896 Section 7. This act shall take effect July 1, 2014.
898 ================= T I T L E A M E N D M E N T ================
899 And the title is amended as follows:
900 Delete everything before the enacting clause
901 and insert:
902 A bill to be entitled
903 An act relating to juvenile justice education
904 programs; amending s. 985.622, F.S.; revising
905 requirements for the multiagency education plan for
906 students in juvenile justice education programs,
907 including virtual education as an option; amending s.

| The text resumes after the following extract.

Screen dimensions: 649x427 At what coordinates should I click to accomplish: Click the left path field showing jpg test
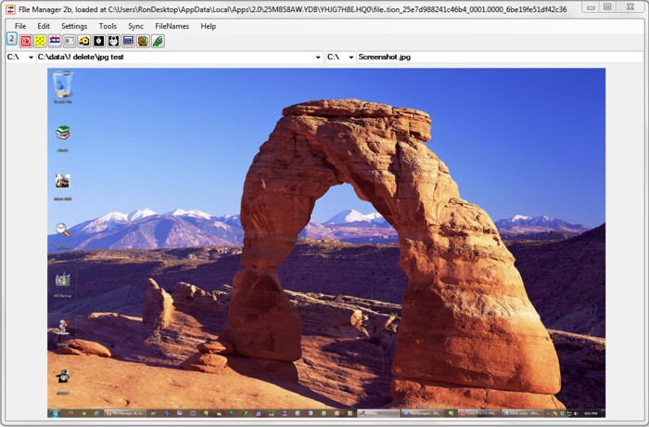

908 1001.31, F.S.; authorizing instructional personnel at
909 all juvenile justice facilities to access specific
910 student records at the district; amending s. 1003.51,
911 F.S.; revising terminology; revising requirements for
912 rules to be maintained by the State Board of
913 Education; providing expectations for effective
914 education programs for students in Department of
915 Juvenile Justice programs; revising requirements for
916 contract and cooperative agreements for the delivery
917 of appropriate education services to students in
918 Department of Juvenile Justice programs; requiring the
919 Department of Education to ensure that juvenile
920 justice students who are eligible have access to high
921 school equivalency testing and assist juvenile justice
922 education programs with becoming high school
923 equivalency testing centers; revising requirements for
924 an accountability system for juvenile justice
925 education programs; revising requirements for district
926 school boards; amending s. 1003.52, F.S.; revising
927 requirements for activities to be coordinated by the
928 coordinators for juvenile justice education programs;
929 authorizing contracting for educational assessments;
930 revising requirements for assessments; authorizing
931 access to local virtual education courses; requiring
932 that an education program shall be based on each
933 student’s transition plan and assessed educational
934 needs; providing requirements for prevention and day
935 treatment juvenile justice education programs;
936 requiring progress monitoring plans for all students
937 not classified as exceptional student education
938 students; revising requirements for such plans;
939 requiring that the Department of Education, in
940 partnership with the Department of Juvenile Justice,
941 ensure that school districts and juvenile justice
942 education providers develop individualized transition
943 plans; providing requirements for such plans;
944 providing that the Secretary of Juvenile Justice or
945 the director of a juvenile justice program may request
946 that a school district teacher’s performance be
947 reviewed by the district and that the teacher be
948 reassigned in certain circumstances; requiring the
949 Department of Education to establish by rule objective
950 and measurable student performance measures and
951 program performance ratings; providing requirements
952 for such ratings; requiring a comprehensive
953 accountability and program improvement process;
954 providing requirements for such a process; deleting
955 provisions for minimum thresholds for the standards
956 and key indicators for education programs in juvenile
957 justice facilities; revising data collection and
958 annual report requirements; deleting provisions
959 concerning the Arthur Dozier School for Boys;
960 requiring rulemaking; amending ss. 985.632 and
961 1001.42, F.S.; revising terminology; revising a cross
962 reference; providing an effective date.